#### [ASSIGNED TASK]
The answer must consist solely of the lines from the line with "Given: Click the Shastho logo icon" to the final line of the data below, reproduced exactly, pictures omitted.

#### [DATA PROVIDED]

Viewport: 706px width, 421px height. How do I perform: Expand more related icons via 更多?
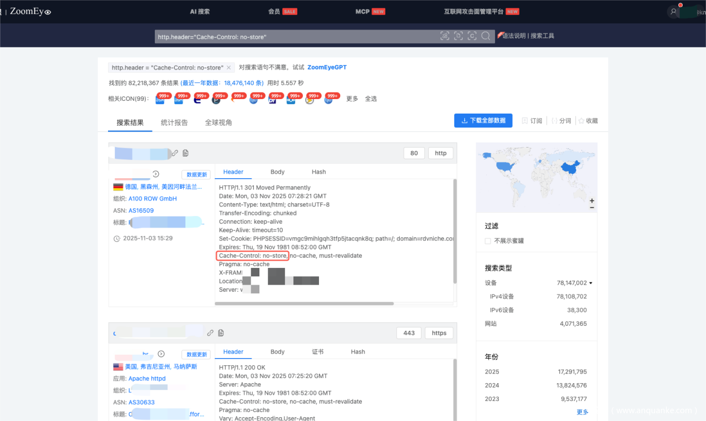pyautogui.click(x=352, y=99)
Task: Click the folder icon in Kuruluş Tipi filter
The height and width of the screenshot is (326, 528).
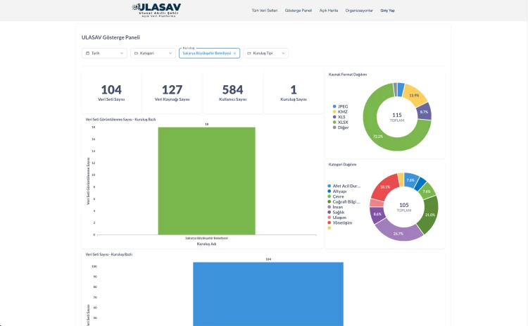Action: (250, 53)
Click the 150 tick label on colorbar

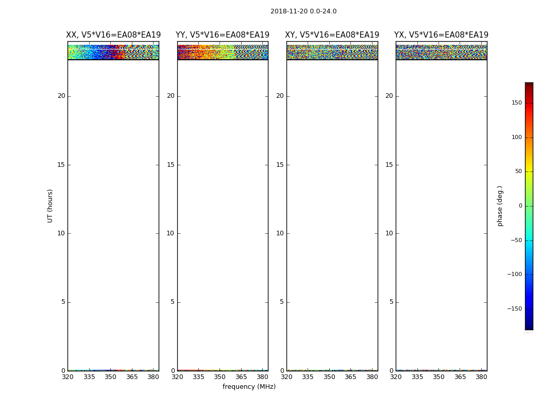pos(516,103)
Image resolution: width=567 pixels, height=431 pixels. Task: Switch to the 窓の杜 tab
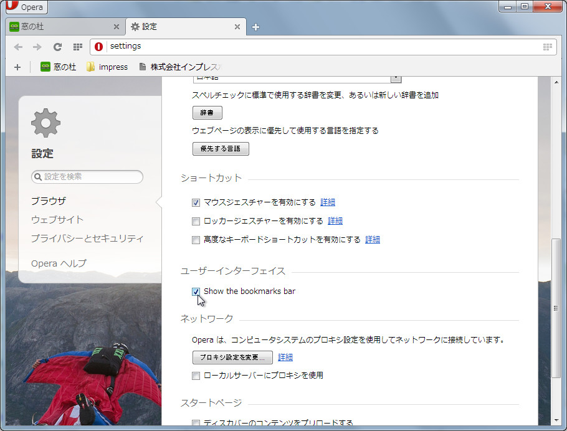coord(62,27)
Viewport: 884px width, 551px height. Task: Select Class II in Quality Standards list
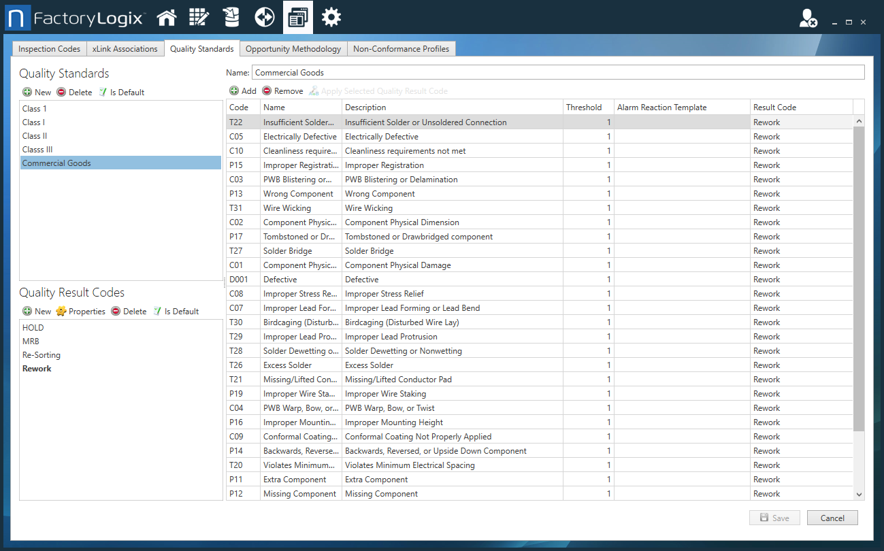click(35, 136)
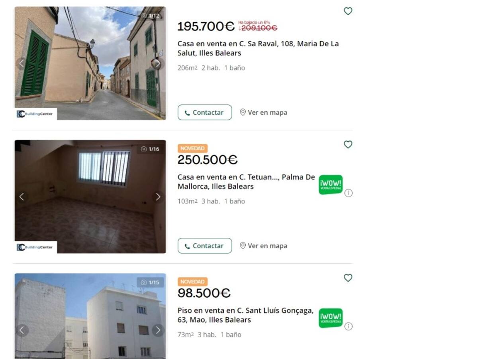Open info icon beside 250.500€ WOW badge
The width and height of the screenshot is (478, 359).
(348, 193)
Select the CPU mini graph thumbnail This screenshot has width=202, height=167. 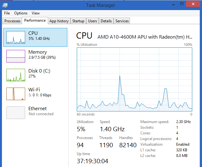(x=16, y=37)
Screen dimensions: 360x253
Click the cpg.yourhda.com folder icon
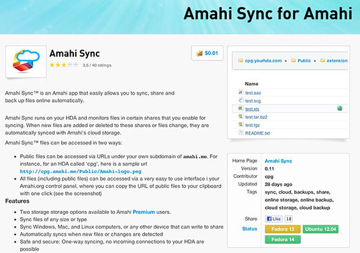point(240,61)
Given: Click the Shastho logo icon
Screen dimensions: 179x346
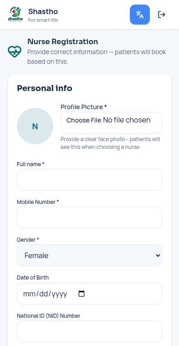Looking at the screenshot, I should [x=15, y=15].
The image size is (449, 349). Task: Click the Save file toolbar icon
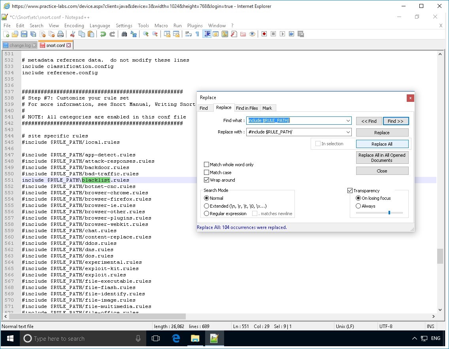24,34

#### [TASK OUTPUT]
Given: Click the Shastho logo icon
Screen dimensions: 179x346
Looking at the screenshot, I should [x=15, y=15].
The image size is (449, 349). Task: Click the Save file toolbar icon
24,34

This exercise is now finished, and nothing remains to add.